====== Available records

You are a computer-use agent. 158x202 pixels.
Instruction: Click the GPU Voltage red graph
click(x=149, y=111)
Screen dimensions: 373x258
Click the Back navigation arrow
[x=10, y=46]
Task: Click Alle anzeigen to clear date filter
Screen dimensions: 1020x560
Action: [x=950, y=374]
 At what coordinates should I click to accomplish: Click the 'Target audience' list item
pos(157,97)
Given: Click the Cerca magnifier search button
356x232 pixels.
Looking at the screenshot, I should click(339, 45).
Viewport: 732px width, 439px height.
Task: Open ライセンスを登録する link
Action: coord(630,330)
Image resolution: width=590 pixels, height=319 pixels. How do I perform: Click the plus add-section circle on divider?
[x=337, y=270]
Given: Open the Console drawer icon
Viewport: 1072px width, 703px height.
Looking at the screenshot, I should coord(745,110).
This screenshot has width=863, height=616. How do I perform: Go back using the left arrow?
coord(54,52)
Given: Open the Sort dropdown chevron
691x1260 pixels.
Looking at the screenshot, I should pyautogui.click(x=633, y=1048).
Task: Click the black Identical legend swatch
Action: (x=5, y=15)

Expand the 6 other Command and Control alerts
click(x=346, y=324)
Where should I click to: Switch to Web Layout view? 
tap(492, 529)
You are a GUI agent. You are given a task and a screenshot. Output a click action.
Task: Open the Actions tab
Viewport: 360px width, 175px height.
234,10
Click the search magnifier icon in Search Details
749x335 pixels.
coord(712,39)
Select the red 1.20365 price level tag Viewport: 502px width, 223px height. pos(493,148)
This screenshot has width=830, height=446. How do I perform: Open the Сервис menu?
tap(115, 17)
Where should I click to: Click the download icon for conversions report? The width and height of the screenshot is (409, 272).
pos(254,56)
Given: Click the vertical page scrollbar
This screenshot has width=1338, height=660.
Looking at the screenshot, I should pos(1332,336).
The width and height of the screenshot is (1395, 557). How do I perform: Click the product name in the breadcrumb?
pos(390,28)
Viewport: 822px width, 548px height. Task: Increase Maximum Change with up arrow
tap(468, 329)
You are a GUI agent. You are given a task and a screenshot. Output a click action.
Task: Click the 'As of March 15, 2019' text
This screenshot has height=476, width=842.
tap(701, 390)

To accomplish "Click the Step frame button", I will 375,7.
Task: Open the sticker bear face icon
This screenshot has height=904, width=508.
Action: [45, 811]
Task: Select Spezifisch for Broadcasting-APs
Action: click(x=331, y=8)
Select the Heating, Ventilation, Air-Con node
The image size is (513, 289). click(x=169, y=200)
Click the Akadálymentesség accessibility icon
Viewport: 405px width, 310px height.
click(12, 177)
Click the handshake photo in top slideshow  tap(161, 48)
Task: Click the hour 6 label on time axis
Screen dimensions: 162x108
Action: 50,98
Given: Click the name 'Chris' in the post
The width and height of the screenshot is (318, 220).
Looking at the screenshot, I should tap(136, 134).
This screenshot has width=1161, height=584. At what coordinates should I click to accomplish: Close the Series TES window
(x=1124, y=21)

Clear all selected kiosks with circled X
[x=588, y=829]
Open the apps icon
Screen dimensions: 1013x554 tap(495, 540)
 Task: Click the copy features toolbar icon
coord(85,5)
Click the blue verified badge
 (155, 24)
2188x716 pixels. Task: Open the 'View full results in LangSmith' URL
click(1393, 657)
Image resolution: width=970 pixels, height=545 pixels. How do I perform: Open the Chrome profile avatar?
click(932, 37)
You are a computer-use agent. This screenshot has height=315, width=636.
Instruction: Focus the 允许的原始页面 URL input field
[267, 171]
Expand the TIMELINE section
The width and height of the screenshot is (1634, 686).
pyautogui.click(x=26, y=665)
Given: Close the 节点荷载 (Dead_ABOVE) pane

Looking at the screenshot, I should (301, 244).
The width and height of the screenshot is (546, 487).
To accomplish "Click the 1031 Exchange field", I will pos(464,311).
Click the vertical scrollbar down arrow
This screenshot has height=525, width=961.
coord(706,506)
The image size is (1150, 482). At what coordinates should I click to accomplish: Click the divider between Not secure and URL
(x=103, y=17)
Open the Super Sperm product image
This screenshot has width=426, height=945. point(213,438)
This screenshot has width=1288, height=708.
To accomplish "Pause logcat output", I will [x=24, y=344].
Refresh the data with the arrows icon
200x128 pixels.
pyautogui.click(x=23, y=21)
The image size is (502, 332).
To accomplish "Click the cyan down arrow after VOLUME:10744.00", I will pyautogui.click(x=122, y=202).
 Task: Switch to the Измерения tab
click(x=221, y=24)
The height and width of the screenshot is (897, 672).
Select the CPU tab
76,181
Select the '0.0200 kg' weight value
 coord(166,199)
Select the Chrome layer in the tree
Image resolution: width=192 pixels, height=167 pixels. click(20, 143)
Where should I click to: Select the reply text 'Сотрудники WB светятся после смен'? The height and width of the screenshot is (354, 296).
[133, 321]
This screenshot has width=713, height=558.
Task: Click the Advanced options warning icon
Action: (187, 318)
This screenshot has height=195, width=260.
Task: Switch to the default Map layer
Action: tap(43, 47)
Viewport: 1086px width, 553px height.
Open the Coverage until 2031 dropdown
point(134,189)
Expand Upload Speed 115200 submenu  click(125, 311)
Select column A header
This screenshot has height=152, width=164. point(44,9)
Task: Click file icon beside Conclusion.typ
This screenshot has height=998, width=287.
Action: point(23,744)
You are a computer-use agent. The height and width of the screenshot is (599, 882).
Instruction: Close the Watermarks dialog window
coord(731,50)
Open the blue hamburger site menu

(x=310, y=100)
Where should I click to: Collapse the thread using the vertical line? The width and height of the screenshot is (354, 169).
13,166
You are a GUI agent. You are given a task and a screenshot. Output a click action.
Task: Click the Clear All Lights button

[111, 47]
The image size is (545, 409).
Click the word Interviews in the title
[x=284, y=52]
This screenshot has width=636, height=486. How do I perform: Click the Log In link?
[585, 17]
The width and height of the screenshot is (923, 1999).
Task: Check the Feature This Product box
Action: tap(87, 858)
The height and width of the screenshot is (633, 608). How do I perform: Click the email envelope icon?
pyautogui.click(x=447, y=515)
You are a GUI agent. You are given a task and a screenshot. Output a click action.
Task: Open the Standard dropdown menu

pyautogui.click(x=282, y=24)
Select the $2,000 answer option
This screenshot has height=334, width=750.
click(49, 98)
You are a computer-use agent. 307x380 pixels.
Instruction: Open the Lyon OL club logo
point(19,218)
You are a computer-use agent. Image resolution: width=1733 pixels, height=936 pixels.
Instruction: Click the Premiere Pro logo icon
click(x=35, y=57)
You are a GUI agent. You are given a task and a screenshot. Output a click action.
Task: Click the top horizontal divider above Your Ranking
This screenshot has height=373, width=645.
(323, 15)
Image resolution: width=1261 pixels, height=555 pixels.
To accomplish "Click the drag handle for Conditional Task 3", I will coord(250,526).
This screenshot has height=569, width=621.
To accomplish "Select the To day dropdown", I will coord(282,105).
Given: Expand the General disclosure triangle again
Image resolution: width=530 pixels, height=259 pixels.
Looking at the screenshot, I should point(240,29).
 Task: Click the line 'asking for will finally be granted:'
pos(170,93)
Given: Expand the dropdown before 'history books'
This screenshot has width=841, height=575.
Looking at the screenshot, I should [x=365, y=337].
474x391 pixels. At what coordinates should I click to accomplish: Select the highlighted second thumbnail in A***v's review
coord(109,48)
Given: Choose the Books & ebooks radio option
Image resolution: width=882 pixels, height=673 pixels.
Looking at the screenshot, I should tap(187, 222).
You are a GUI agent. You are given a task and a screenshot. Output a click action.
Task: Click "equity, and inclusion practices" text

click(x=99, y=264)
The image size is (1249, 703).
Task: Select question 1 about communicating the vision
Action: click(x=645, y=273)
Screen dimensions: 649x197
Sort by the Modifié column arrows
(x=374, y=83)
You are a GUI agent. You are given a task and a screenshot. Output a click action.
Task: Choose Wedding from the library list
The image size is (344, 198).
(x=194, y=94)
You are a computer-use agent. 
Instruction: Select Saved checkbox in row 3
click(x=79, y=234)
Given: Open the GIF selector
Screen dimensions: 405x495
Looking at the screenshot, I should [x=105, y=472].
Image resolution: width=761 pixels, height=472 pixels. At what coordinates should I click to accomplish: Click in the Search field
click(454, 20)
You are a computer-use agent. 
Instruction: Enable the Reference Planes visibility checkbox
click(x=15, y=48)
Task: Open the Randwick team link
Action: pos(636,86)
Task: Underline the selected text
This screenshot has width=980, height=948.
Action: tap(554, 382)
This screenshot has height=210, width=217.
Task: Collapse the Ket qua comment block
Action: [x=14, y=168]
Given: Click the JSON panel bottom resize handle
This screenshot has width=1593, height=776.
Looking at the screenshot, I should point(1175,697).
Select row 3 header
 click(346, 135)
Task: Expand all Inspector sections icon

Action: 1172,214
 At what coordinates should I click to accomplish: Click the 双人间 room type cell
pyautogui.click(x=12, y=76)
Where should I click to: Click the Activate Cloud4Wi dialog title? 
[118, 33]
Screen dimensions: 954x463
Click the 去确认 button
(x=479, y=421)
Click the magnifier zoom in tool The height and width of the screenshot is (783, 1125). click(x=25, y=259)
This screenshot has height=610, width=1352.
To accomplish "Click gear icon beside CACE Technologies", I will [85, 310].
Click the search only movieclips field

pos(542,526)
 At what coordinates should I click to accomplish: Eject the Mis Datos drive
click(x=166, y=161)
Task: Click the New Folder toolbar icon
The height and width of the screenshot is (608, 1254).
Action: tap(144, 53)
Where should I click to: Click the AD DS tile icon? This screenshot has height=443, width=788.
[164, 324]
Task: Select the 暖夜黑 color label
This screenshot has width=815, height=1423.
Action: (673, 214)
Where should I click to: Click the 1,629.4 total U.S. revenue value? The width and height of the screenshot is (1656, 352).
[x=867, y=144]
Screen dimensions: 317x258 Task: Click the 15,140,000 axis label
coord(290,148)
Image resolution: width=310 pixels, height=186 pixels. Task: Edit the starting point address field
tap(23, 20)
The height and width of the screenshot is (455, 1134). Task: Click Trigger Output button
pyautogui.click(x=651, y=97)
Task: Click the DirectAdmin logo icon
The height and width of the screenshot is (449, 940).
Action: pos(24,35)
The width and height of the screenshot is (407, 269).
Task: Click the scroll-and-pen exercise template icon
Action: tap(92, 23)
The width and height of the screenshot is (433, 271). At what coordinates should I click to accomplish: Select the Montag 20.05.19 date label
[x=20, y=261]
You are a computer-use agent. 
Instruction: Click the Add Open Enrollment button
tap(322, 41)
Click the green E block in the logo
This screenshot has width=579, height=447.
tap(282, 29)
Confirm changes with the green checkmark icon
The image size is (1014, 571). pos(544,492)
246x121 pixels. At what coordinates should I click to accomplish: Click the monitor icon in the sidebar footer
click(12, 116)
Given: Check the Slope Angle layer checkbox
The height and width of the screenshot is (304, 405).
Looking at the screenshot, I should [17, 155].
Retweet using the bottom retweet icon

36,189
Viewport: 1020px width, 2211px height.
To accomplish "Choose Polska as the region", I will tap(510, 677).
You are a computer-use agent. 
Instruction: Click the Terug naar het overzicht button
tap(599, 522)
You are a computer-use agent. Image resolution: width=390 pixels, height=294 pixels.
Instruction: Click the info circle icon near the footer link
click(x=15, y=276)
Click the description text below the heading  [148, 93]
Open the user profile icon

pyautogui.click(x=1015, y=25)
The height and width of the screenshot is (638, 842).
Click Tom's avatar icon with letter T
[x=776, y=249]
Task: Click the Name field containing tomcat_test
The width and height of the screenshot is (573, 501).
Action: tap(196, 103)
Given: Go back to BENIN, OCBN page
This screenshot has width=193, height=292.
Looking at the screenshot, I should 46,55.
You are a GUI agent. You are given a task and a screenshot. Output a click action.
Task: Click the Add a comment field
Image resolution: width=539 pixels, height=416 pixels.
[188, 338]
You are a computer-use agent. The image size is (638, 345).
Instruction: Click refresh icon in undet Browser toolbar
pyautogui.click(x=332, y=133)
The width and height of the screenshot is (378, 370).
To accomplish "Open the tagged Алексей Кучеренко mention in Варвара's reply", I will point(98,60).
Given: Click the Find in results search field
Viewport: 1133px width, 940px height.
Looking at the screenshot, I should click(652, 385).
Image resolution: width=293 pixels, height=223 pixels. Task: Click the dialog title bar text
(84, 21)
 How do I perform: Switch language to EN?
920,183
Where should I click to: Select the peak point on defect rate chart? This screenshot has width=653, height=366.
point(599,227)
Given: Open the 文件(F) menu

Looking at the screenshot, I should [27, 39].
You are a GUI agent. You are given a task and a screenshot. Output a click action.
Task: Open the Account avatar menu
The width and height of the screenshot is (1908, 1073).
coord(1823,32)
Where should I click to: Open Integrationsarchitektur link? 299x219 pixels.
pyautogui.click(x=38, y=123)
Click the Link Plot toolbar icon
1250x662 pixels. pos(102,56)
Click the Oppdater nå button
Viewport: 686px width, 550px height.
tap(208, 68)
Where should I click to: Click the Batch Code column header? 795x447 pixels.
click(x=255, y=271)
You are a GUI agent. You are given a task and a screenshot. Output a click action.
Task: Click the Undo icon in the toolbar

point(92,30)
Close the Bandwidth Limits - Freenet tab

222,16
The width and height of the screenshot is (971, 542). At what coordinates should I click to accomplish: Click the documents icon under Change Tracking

============

Exercise objective:
Whenever a line of the records holds the string "Choose", pick it out and copy it.

Expected answer:
Given: Choose the Books & ebooks radio option
Task: Choose Wedding from the library list
To accomplish "Choose Polska as the region", I will tap(510, 677).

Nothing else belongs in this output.